[Entries on locating words and elements]
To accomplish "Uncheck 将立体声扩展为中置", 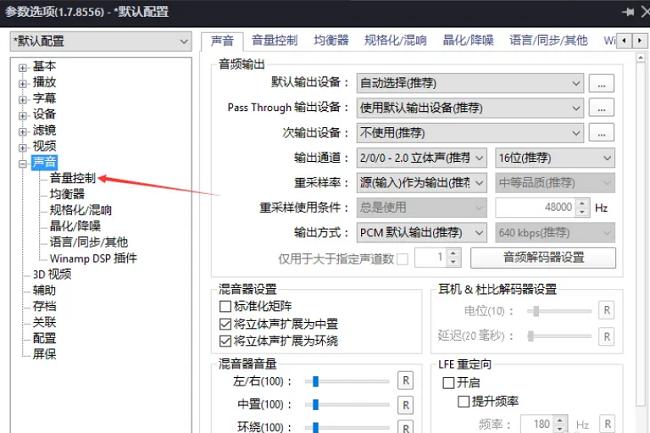I will point(225,324).
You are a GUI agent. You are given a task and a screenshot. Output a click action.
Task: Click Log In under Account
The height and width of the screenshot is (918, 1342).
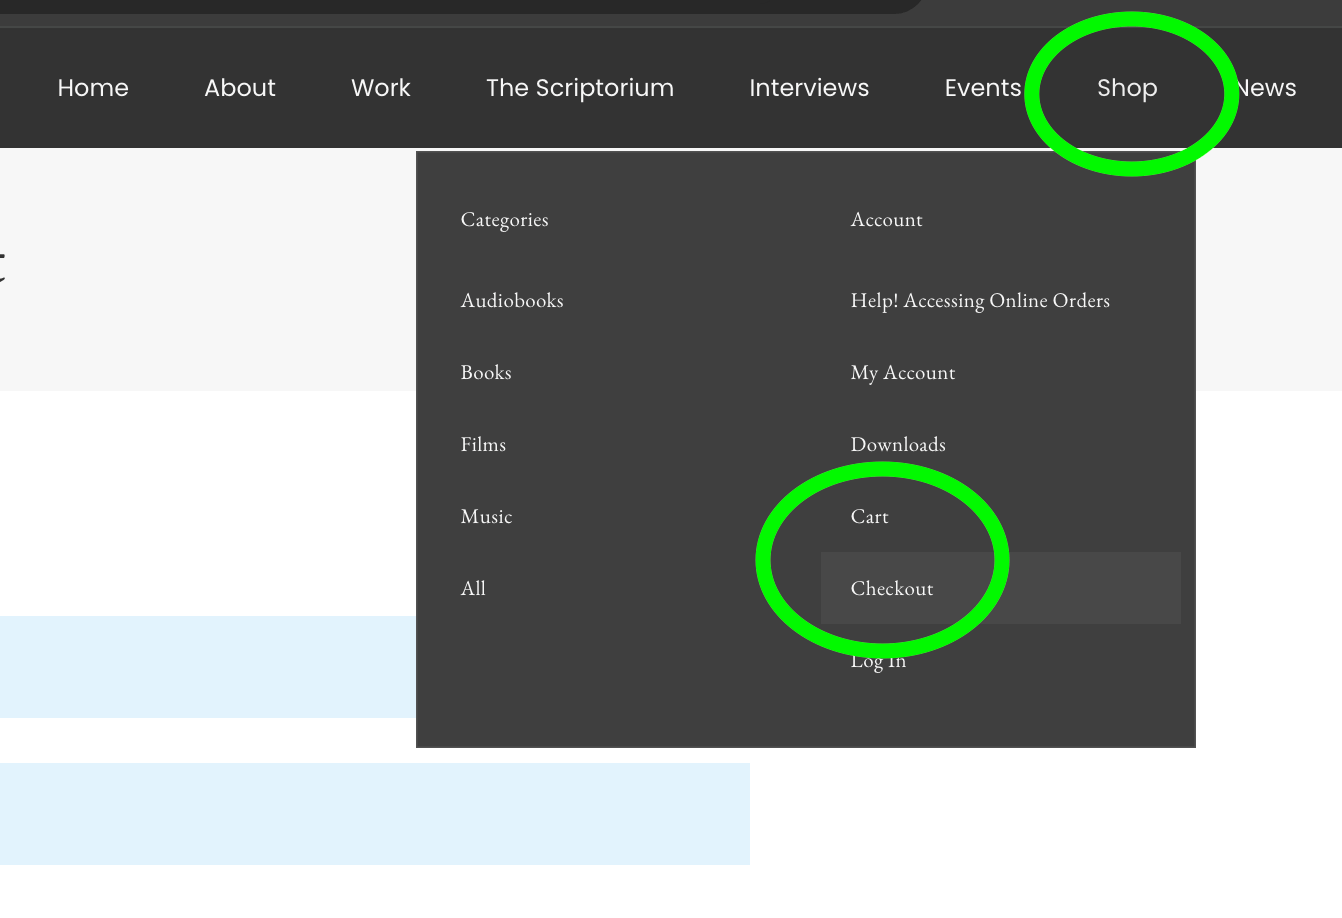(x=878, y=661)
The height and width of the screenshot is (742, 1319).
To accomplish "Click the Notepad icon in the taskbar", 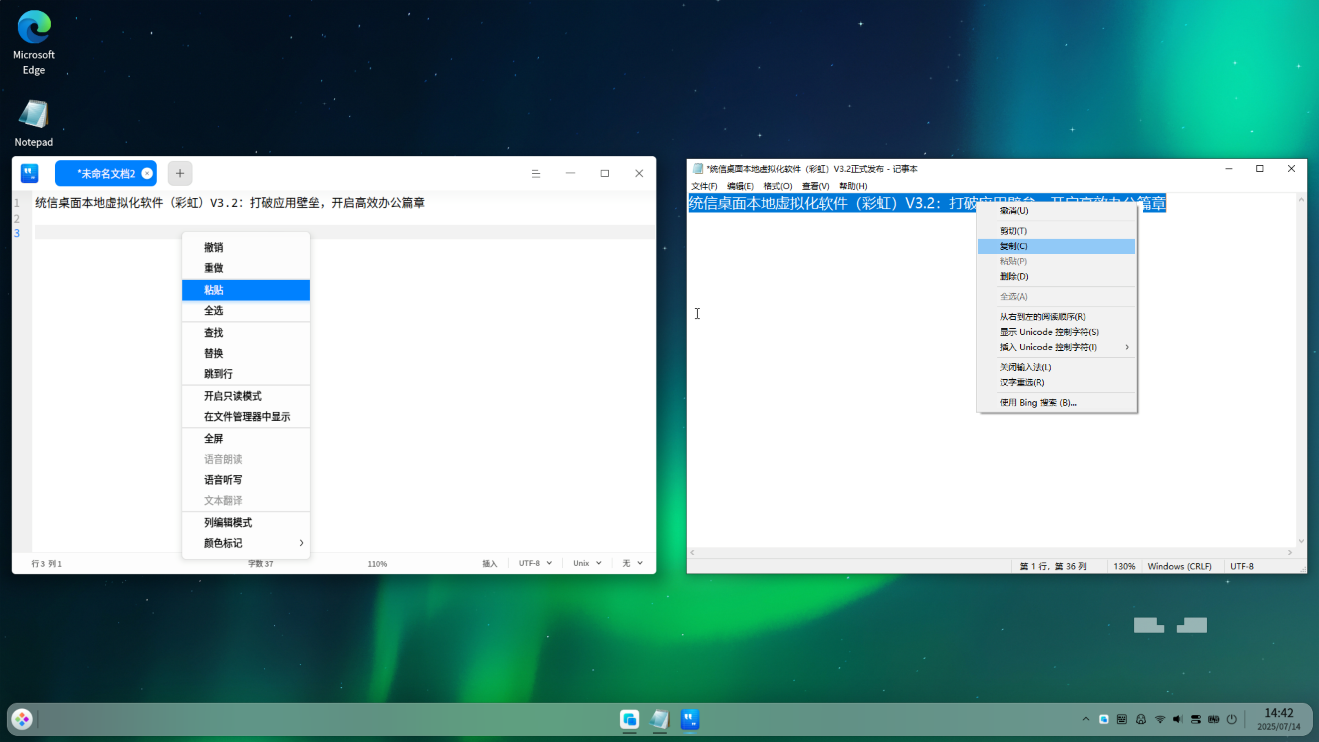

INSTRUCTION: Select and copy each line of the material above that contains the string "screenshot". Case counts.

EXPECTED ANSWER:
You are a GUI agent. You are given a task and a screenshot. Output a click action.
The height and width of the screenshot is (918, 1342).
The height and width of the screenshot is (742, 1319).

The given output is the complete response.